Quoted passage start

Friday, February 16, 2024

London Assurance

WE ARRIVED in the nerve-center of England with very little planned. The evening meal is always a good starting point, so we took a walk in the neighborhood of our hotel to see what came to hand, so to speak.

We were in the borough of Camden, where it turns out that Euston Station – where our train from Edinburgh left us – essentially put the place on the map. It was opened in 1837 to offer train service to Birmingham, the first inter-city line in England, and it was a tremendous success. And this came only 27 years after Euston Square was created, giving a name to this area. It’s still best-known as a transportation hub, with tube and bus service here as well, but it’s also home to University College London.

Which means that we had UCL housing located in our neighborhood, as evidenced by the crowd spilling onto the sidewalk at the Crown and Anchor pub. We were walking up North Gower Street, site of our hotel, toward Drummond Street, where I understood I could find a restaurant.

Good thing we like Indian food. Among the eateries there were Raavi Kebab, Dwana Bhel Poori House, Drummond Villa, Ravi Shankar Bhelpoori House, Sizzling Bombay, Taste of India Euston, and Chutneys. Why did we settle on Masala King? Because a pleasant gentleman in the doorway of that place exhorted us to try it. He was one of several eager souls hawking their restaurants, reminding me of the sales pitches I’d hear in Manhattan’s Little Italy on a Saturday night.

Quoted passage end
Information shown start

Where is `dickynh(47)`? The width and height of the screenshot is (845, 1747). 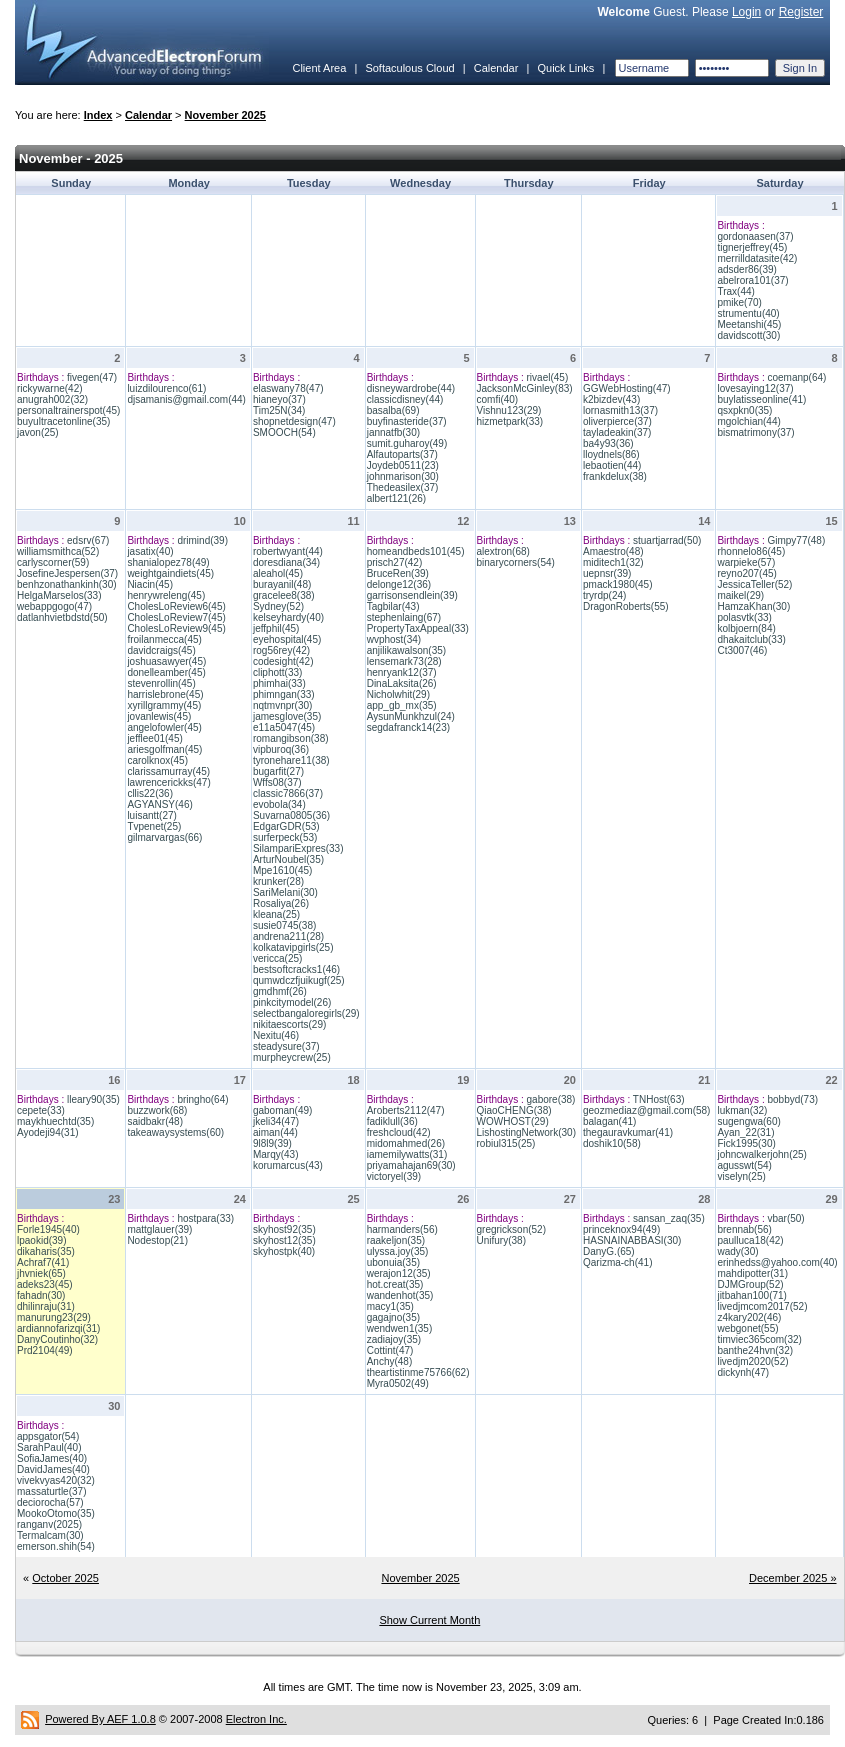
dickynh(47) is located at coordinates (743, 1372).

Information shown end

- Required actions -
1. In the London dining account, list the eateries named in the sentence that begins "Among the eateries there were."
2. Write the next portion of the account of the evening walk in Camden, beginning immediately after its final sentence.
The lines are not required for this work.

- Answers to the tasks -
1. Raavi Kebab, Dwana Bhel Poori House, Drummond Villa, Ravi Shankar Bhelpoori House, Sizzling Bombay, Taste of India Euston, Chutneys

2.
Nothing extraordinary about the place, but we got a good meal at a good price served efficiently – and that can be extraordinary in itself these days. The place was very uncrowded, perhaps a phenomenon of this being a Wednesday. It was more difficult finding a convenience store in the neighborhood, but eventually we were able to load up on soft drinks and snacks. Which make any hotel room that much more comfortable.

Thursday was a big day insofar as we had theater tickets, secured months before, for a popular show. But not to be overly saddled with an unambulatory millstone, Susan visited the Charles Dickens Museum without me, reporting back that its five floors of furnishings and memorabilia were an absolute delight, as were the conversations that sprang up among docents and patrons. I was happy for her, and even happier for me for avoiding it. Otherwise, we put aside the hope of doing any sightseeing in London. There’s too much to see and we had done none of our usual research. What I wanted to do was make a pilgrimage to Grafton Arms, a pub near St. James’s Park. But our Uber ride to the pub turned out to be the sightseeing tour we thought we weren’t going to get.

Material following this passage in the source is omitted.